Checkonetwo · 17/07/2022 08:08

My "bubble" @RedWingBoots of colleagues, friends, other family members, my children's school teachers, other parents on the school playground who share pickups with their own parents... the list goes on.
Hardly a bubble.

OP posts:
Checkonetwo · 17/07/2022 08:09

@Mookie81 I'm so glad you came! I'm losing the will here!

OP posts:
RedWingBoots · 17/07/2022 08:09

OP do you get on with your SS?

If you do as another PP suggested get her round when you are on holiday with your children, and say you are worried about her e.g. going shopping a lot, not sleeping.

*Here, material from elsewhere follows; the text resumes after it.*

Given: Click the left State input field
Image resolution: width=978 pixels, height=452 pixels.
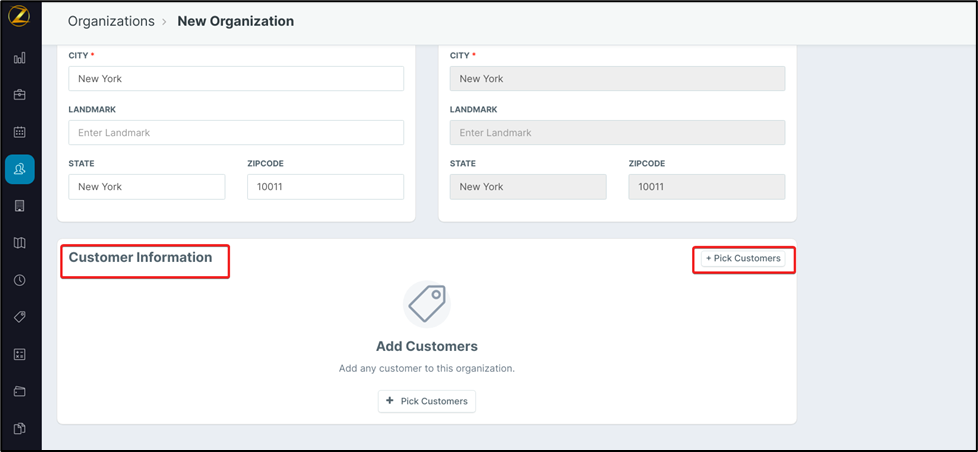Looking at the screenshot, I should (147, 187).
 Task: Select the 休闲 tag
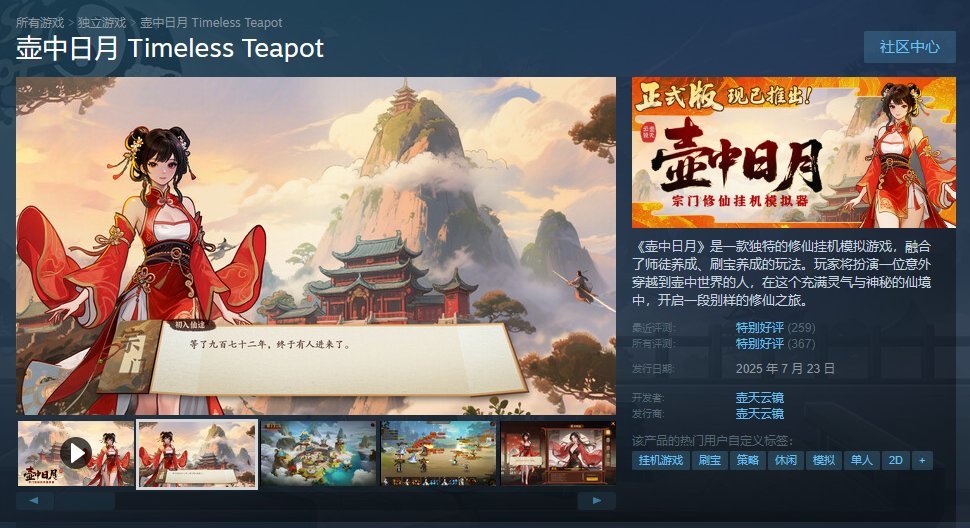click(x=786, y=461)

florianfortescue · 17/07/2022 08:10

I think you are being a bit hypocritical. Babies are much less work than 5 year olds. You've said yourself that your concern is they'll be too tired to look after your kids properly. If you are that concerned I think you should look into alternative arrangements for your kids. Presumably you've benefited from years of childcare and now your SS is doing the same you don't like it. Not "flaming" you bu the way, I've tried to be respectful but im surprised you can't see the double standard you are applying.

RedWingBoots · 17/07/2022 08:12

Checkonetwo · 17/07/2022 08:08

My "bubble" @RedWingBoots of colleagues, friends, other family members, my children's school teachers, other parents on the school playground who share pickups with their own parents... the list goes on.
Hardly a bubble.

It is your "bubble" because mine differs.

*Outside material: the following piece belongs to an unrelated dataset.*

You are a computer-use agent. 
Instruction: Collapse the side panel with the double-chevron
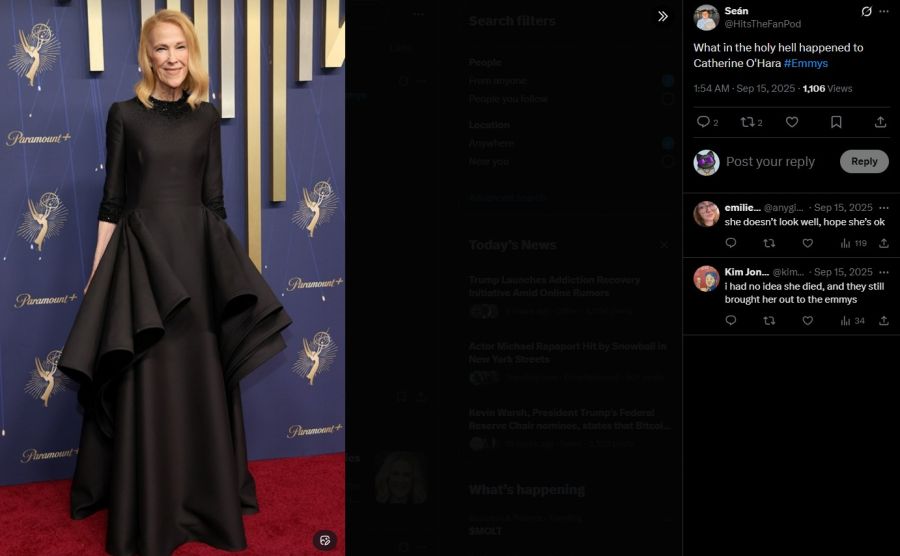pos(662,16)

Regardless the OP has pointed out more concerning things.

Hardbackwriter · 17/07/2022 08:17

Looking after a baby daily, including some overnights, clearly isn't easier than looking after two primary school children for a few hours twice a week, what are people on about?!

Checkonetwo · 17/07/2022 08:19

@florianfortescue it's hardly double standards. The baby is 4 months old and requires constant care, undivided attention and night feeds. My children do not stay overnight and don't impact on their sleep. The baby does.

Also, 8 hours over a week long period differs highly to full days and nights, every day- of atleast 8 hours each time.

It also can not be comparable given that, my dad has said outright that he's exhausted by them having the baby. Specifically. This is what he said to me. I asked him if I needed to work some alternative arrangements for my children and he said "no, they'll just sit and watch TV wit their sandwiches if needs be"

My Dad has said this himself. Unless you posters have more insight into what exhausts my dad than he does?